Kaku: Ancient Seal Recensione: essere fanciulli in un mondo di corruzione

La recensione di Kaku: Ancient Seal, titolo ARPG a mondo aperto, pieno di enigmi, racconti e incontri epici sviluppato da Bingobell

Quanto è importante essere fanciulli, in un mondo pieno zeppo di corruzione, nubi e paure? È la risposta che Bingobell, gli autori di Kaku: Ancient Seal, si sono posti quando hanno pubblicato questo action adventure con dinamiche open world in accesso anticipato, presentandosi in modo particolareggiato ai giocatori e agli appassionati di questo genere. È stato un viaggio unico, semplice e toccante, non certamente privo di difetti, ma che non ci ha fatto sentire affatto la nostalgia di Kena: Bridge of Spirits.

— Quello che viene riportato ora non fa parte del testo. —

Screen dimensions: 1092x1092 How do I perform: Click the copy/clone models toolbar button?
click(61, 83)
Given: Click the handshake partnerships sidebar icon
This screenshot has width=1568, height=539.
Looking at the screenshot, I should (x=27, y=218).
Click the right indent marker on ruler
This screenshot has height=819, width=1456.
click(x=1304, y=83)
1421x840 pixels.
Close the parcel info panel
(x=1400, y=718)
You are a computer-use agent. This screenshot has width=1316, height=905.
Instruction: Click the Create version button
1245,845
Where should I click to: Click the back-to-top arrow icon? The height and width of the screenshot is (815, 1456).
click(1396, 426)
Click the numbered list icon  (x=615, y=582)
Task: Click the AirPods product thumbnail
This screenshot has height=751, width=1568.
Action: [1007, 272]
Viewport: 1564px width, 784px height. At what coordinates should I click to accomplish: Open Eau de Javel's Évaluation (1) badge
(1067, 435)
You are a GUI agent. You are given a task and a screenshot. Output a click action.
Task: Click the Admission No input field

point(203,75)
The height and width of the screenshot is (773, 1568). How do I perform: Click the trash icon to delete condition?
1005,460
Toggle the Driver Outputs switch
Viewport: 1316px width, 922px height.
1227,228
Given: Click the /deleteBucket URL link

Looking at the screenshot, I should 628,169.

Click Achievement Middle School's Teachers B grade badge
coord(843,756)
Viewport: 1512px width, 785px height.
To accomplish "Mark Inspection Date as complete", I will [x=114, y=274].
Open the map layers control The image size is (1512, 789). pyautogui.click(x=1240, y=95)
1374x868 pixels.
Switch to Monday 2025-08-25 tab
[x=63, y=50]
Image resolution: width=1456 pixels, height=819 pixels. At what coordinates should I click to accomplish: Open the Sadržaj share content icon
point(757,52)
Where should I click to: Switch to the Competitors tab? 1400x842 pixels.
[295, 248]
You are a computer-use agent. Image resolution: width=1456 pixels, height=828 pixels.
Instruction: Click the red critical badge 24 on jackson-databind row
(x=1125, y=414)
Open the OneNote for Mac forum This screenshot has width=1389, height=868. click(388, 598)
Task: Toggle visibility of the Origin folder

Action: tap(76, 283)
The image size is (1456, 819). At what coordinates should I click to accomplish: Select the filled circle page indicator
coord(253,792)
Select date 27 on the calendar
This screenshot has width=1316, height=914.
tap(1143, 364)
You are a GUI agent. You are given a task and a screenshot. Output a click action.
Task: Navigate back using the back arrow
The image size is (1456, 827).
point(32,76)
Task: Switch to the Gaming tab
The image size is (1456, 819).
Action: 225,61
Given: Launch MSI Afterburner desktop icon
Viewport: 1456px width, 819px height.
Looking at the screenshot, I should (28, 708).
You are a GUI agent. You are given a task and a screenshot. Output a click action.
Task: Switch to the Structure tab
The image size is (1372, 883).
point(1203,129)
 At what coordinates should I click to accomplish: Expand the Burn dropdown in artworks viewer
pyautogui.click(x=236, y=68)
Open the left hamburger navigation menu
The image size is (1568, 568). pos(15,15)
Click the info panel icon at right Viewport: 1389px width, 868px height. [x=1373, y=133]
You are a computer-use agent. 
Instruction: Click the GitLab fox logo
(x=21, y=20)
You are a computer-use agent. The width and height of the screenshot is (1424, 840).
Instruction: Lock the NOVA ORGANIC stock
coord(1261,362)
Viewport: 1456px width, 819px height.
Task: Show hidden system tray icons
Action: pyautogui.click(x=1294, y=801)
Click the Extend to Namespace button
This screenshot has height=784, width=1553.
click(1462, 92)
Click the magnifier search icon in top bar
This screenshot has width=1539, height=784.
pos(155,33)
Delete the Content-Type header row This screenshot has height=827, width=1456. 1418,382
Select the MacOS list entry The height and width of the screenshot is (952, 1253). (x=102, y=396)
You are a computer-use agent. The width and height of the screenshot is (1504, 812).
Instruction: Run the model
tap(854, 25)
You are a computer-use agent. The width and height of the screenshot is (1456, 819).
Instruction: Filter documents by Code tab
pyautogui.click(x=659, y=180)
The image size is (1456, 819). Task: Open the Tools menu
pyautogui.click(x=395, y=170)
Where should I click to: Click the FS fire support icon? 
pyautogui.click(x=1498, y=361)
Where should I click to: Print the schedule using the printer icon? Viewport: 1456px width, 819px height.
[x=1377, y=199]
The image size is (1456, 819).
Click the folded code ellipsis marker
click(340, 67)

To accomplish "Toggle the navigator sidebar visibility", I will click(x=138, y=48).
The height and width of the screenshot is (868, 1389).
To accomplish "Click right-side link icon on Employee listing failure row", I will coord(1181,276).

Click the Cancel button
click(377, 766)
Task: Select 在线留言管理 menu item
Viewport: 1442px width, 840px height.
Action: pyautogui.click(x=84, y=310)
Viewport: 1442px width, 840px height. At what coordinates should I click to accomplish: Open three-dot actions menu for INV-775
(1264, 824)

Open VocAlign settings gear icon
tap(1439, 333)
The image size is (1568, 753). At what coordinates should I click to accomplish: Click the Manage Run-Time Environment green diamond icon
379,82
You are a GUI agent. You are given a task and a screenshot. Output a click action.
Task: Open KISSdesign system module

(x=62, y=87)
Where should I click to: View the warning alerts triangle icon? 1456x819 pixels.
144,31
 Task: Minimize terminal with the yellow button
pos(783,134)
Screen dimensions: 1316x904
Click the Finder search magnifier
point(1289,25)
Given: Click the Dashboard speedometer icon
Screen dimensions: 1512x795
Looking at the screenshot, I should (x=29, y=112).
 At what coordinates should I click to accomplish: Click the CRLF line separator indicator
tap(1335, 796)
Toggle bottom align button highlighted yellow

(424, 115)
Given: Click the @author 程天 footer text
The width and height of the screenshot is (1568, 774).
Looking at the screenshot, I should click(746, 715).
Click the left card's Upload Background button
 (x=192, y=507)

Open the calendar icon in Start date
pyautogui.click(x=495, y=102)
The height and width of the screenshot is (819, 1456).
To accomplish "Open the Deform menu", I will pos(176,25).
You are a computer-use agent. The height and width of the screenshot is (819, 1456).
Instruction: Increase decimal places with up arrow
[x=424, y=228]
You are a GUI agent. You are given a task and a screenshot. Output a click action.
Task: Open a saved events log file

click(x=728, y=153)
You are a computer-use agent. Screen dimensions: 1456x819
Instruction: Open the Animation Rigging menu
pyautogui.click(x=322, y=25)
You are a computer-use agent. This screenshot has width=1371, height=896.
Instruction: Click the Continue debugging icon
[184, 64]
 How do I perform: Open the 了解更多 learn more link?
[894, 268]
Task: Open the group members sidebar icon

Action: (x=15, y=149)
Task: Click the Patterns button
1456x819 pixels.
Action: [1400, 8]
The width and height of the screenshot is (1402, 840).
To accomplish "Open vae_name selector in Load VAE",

Ammetto che Kena mi manca molto. Ammetto anche che di Kaku non conoscevo alcunché fino a dodici giorni fa, quando ho iniziato a giocare e a giocare per poi appassionarmi a tal punto da restarne piacevolmente colpito. Kaku: Ancient Seal è un viaggio intimista che parla di un giovane in un mondo brutale ma affascinante, dominato da creature arrabbiate, da una corruzione da cancellare e da un vecchietto che rappresenta un mentore di vita, e non solo.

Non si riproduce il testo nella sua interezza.